* **Task objective**
Copy each of the following rows verbatim, from the first one to the last.

— START OF Information supplied —

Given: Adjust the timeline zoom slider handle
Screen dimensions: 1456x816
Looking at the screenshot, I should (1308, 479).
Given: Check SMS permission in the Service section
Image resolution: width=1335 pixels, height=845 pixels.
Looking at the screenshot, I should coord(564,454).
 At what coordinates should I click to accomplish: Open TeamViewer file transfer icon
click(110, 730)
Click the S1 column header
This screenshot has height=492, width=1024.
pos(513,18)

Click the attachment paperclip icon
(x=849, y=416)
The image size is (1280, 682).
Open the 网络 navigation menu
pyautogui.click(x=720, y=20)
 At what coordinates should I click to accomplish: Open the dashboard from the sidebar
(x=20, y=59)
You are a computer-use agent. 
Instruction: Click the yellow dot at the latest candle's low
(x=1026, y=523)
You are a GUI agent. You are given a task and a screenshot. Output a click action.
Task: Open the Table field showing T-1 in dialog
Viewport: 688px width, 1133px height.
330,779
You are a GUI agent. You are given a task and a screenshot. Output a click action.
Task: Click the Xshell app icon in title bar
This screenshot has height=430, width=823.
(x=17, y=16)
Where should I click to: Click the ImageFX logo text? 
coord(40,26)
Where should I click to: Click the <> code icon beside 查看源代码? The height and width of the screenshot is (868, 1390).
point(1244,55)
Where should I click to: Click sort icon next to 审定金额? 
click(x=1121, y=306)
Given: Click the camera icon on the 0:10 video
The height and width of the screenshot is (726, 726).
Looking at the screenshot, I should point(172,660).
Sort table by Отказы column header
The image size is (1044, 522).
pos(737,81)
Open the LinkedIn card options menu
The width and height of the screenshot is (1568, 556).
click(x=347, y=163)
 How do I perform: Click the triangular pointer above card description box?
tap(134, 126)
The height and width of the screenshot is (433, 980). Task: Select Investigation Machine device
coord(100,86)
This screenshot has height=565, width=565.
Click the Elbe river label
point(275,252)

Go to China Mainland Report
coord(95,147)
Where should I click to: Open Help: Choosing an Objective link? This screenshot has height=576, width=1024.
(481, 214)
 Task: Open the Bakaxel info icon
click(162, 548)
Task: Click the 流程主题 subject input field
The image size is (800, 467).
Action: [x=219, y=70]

— END OF Information supplied —

* **Correct output**
Given: Adjust the timeline zoom slider handle
Screen dimensions: 1456x816
Looking at the screenshot, I should (1308, 479).
Given: Check SMS permission in the Service section
Image resolution: width=1335 pixels, height=845 pixels.
Looking at the screenshot, I should coord(564,454).
 At what coordinates should I click to accomplish: Open TeamViewer file transfer icon
click(110, 730)
Click the S1 column header
This screenshot has height=492, width=1024.
pos(513,18)

Click the attachment paperclip icon
(x=849, y=416)
The image size is (1280, 682).
Open the 网络 navigation menu
pyautogui.click(x=720, y=20)
 At what coordinates should I click to accomplish: Open the dashboard from the sidebar
(x=20, y=59)
You are a computer-use agent. 
Instruction: Click the yellow dot at the latest candle's low
(x=1026, y=523)
You are a GUI agent. You are given a task and a screenshot. Output a click action.
Task: Open the Table field showing T-1 in dialog
Viewport: 688px width, 1133px height.
330,779
You are a GUI agent. You are given a task and a screenshot. Output a click action.
Task: Click the Xshell app icon in title bar
This screenshot has height=430, width=823.
(x=17, y=16)
Where should I click to: Click the ImageFX logo text? 
coord(40,26)
Where should I click to: Click the <> code icon beside 查看源代码? The height and width of the screenshot is (868, 1390).
point(1244,55)
Where should I click to: Click sort icon next to 审定金额? 
click(x=1121, y=306)
Given: Click the camera icon on the 0:10 video
The height and width of the screenshot is (726, 726).
Looking at the screenshot, I should point(172,660).
Sort table by Отказы column header
The image size is (1044, 522).
pos(737,81)
Open the LinkedIn card options menu
The width and height of the screenshot is (1568, 556).
click(x=347, y=163)
 How do I perform: Click the triangular pointer above card description box?
tap(134, 126)
The height and width of the screenshot is (433, 980). Task: Select Investigation Machine device
coord(100,86)
This screenshot has height=565, width=565.
Click the Elbe river label
point(275,252)

Go to China Mainland Report
coord(95,147)
Where should I click to: Open Help: Choosing an Objective link? This screenshot has height=576, width=1024.
(481, 214)
 Task: Open the Bakaxel info icon
click(162, 548)
Task: Click the 流程主题 subject input field
The image size is (800, 467).
Action: [x=219, y=70]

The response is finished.